++++ Data supplied ++++
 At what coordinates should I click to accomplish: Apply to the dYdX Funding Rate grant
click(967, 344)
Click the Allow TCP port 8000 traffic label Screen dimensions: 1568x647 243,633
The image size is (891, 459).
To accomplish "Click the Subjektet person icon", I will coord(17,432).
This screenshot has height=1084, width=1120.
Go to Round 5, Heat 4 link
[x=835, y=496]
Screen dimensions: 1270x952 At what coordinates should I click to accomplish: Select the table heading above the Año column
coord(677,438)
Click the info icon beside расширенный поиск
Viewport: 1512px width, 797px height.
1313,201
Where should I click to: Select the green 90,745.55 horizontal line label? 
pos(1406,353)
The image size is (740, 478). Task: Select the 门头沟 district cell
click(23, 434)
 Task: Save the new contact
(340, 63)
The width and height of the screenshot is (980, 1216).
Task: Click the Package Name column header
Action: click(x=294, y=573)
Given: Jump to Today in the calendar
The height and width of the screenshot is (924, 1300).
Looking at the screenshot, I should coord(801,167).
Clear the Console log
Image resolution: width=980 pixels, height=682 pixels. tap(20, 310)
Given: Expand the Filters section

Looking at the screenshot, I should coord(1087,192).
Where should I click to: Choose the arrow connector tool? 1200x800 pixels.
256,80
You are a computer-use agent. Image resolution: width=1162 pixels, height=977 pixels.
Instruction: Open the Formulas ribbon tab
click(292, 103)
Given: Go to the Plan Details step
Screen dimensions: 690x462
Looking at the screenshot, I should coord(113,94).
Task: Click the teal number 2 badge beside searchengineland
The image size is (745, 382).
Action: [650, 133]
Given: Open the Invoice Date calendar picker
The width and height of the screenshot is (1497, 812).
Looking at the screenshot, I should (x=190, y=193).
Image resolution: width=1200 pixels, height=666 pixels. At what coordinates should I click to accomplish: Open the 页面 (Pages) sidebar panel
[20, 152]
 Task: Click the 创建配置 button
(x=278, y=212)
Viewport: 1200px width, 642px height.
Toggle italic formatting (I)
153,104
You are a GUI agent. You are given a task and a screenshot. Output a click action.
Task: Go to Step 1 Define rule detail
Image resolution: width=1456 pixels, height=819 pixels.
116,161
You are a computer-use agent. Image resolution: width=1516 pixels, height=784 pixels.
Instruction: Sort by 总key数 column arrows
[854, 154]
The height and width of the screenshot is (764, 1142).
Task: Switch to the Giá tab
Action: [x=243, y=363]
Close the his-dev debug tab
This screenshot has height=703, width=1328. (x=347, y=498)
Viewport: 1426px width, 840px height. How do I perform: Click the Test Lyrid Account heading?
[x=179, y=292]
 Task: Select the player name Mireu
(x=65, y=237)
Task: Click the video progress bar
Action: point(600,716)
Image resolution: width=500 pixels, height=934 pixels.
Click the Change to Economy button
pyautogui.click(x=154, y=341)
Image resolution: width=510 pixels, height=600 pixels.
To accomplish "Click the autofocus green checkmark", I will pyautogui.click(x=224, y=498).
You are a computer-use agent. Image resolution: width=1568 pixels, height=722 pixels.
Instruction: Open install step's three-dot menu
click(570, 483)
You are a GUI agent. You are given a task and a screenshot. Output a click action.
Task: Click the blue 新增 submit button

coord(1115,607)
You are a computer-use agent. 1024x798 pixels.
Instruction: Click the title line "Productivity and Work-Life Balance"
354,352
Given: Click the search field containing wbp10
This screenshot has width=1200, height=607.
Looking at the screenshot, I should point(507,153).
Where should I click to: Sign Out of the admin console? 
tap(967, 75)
++++
What you will do
Please copy out each line above that contains the string "column", with case counting in the match.

Solved exercise
Screen dimensions: 1270x952 At what coordinates should I click to accomplish: Select the table heading above the Año column
Task: Click the Package Name column header
Instruction: Sort by 总key数 column arrows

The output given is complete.